Altre limitazioni alla traduzione dell'uso dell'ecografia preospedaliero da ambienti militari a quelli civili includono la prevalenza di giovani soldati maschi sani e lesioni penetranti o esplosive/esplosive in ambienti militari, rispetto ai dati demografici misti dei pazienti e alla preponderanza di traumi contusivi negli ambienti civili.
La ricerca preospedaliera in merito all'adozione dell'ecografia preospedaliera per aiutare l'utilizzo delle risorse con vittime di massa è limitata.
L'ecografia preospedaliera è stata studiata nella simulazione per migliorare il triage da parte dei paramedici negli incidenti con vittime di massa.
L'ecografia preospedaliera è stata utilizzata anche nelle zone operative militari avanzate dove l'estricazione alle cure definitive è ritardata e si basa fortemente sul triage sul campo.
Formazione per l'Utilizzo dell'Ecografia Preospedaliera
Numerosi studi hanno descritto e valutato metodi di formazione per l'uso preospedaliero dell'ecografia da parte del personale sanitario e nel complesso vi è una significativa eterogeneità nei programmi di formazione.
Brevi curricula di formazione sono stati orientati verso il personale di terra che esegue valutazioni limitate con una tecnica minima e una formazione sull'ottimizzazione dell'immagine.
Altri programmi di studio all'interno della letteratura comprendono un programma di uno o due giorni che prevede alcune ore di didattica, alcune ore di scansione pratica supervisionata, un esame clinico standardizzato oggettivo utilizzando attori sani e un esame scritto.
In uno studio è stato descritto uno strumento di punteggio standardizzato per valutare la qualità dell'immagine che può essere utile nella formazione iniziale.
Considerazioni chiave per i programmi di formazione includono se il personale preospedaliero acquisirà immagini solo per la trasmissione e l'interpretazione remota o se l'interpretazione ecografica avverrà in loco.

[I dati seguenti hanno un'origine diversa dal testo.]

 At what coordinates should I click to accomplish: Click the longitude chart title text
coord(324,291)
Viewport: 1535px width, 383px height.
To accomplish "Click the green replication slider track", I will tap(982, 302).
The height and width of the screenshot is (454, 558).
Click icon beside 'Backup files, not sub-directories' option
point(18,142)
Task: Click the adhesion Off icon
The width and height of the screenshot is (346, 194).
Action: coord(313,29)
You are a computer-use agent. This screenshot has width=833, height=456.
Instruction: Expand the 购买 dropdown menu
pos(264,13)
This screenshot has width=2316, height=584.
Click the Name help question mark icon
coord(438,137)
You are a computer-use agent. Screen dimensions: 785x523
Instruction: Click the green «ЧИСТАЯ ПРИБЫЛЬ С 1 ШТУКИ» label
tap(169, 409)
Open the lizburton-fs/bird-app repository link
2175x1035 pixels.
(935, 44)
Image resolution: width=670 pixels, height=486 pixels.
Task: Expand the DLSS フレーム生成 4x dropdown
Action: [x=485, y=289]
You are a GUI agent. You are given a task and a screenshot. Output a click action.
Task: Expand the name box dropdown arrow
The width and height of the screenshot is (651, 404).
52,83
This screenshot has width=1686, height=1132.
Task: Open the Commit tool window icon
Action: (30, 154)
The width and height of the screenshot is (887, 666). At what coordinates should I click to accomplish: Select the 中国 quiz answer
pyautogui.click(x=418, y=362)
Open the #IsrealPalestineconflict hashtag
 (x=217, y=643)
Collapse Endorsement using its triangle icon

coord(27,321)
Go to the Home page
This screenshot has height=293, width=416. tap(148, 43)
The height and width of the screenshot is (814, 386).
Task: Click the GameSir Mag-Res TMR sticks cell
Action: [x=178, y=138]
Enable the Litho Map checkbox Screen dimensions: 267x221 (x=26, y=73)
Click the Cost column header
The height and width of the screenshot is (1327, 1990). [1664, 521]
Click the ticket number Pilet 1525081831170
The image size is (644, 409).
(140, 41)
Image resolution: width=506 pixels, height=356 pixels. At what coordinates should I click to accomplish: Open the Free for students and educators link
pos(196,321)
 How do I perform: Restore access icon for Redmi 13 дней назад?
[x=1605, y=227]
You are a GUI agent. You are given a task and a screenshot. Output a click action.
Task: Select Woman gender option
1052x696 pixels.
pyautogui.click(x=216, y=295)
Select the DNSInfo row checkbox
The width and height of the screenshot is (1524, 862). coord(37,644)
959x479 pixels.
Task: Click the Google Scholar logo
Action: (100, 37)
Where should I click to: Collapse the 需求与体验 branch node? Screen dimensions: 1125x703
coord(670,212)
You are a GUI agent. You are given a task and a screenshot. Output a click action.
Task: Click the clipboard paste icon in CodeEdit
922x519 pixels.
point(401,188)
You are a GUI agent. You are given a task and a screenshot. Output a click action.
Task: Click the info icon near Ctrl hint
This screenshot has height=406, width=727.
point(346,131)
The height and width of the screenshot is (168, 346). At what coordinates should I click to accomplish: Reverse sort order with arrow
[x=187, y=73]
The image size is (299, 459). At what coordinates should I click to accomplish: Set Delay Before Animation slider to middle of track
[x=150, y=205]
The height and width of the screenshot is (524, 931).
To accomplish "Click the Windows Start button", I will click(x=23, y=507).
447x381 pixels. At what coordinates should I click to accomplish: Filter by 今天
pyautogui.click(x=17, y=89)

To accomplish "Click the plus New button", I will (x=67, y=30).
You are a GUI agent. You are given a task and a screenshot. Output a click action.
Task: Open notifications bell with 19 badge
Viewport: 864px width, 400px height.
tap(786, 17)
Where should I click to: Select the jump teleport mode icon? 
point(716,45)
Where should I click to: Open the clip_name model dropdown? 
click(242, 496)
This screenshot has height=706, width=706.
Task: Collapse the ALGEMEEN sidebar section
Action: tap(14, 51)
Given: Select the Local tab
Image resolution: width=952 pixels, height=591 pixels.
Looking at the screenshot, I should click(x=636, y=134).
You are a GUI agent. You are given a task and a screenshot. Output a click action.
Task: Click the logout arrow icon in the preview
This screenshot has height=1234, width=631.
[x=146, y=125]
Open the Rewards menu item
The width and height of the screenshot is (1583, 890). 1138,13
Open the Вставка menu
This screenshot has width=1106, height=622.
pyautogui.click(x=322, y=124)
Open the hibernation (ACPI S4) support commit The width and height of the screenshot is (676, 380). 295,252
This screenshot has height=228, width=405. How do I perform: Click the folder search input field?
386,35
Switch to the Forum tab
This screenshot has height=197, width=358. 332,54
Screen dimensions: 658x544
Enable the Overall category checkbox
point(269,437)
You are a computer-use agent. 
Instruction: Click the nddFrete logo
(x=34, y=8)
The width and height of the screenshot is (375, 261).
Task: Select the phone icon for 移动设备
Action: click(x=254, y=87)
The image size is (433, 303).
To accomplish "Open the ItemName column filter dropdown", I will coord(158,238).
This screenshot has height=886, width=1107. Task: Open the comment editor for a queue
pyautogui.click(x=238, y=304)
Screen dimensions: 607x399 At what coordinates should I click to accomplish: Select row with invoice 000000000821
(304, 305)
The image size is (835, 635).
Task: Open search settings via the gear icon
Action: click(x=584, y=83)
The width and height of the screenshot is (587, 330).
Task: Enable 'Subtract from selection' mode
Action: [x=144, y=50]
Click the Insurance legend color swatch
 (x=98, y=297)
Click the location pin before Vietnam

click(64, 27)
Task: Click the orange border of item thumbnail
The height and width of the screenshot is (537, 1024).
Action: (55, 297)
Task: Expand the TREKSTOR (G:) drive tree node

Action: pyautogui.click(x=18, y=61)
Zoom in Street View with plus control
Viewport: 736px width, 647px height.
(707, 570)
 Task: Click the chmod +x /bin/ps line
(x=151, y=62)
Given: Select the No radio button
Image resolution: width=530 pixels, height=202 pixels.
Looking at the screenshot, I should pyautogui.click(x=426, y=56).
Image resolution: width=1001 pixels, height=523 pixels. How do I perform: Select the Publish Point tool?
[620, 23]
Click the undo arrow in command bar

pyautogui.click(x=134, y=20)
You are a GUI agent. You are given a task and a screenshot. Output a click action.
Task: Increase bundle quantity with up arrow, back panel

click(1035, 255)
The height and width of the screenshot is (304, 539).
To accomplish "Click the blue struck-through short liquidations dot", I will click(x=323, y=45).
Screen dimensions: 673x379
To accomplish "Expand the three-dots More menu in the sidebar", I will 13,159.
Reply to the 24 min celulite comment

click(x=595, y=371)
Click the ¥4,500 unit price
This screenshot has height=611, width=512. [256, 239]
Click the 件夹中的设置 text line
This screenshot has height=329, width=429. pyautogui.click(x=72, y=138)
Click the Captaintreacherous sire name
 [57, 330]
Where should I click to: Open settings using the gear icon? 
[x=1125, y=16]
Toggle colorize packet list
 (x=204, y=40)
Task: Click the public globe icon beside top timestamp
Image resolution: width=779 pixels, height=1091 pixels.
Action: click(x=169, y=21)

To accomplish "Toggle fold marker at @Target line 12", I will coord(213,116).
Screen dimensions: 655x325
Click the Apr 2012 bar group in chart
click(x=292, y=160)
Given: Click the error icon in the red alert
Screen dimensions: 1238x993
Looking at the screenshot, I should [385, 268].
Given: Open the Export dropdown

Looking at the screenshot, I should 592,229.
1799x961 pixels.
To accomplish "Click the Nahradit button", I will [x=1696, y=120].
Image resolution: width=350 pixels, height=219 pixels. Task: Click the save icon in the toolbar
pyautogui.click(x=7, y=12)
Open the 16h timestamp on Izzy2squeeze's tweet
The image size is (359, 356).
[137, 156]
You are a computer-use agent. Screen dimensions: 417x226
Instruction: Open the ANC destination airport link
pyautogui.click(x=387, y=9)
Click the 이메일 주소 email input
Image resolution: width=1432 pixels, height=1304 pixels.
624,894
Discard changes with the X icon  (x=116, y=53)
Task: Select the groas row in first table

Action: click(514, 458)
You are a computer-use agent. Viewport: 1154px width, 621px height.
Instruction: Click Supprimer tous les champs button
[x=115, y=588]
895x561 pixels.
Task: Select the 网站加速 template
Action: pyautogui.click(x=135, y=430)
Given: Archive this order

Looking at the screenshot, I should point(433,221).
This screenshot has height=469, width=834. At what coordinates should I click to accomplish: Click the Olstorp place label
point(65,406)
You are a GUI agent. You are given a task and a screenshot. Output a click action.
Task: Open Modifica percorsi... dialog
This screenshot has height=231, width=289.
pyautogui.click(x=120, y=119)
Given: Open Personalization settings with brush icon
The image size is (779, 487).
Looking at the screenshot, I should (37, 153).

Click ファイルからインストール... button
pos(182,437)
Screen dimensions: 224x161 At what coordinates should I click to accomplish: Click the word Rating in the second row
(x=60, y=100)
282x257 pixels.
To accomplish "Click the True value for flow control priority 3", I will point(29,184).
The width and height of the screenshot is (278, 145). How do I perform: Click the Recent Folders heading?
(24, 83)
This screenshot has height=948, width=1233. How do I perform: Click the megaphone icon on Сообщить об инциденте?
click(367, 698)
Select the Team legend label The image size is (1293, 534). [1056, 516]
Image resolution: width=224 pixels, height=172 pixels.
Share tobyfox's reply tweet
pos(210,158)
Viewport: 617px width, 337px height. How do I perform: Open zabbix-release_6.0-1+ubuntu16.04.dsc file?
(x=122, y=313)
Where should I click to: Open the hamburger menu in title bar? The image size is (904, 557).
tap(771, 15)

È stata anche proposta la scansione robotica controllata a distanza.
Mentre i ricercatori hanno sollevato preoccupazioni riguardo al decadimento delle abilità, altri hanno dimostrato che le abilità possono essere mantenute con opportunità di uso continuato.
La letteratura recente che descrive l'analisi del movimento della mano ha aiutato a quantificare il decadimento delle abilità, ma altra letteratura si limita a valutare il decadimento come risultato secondario degli studi di fattibilità.
Nel complesso, data la capacità del personale preospedaliero di agire su specifici reperti emergenti (es. toracostomia con ago per pneumotorace tensivo) e la capacità di integrare le valutazioni cliniche (es.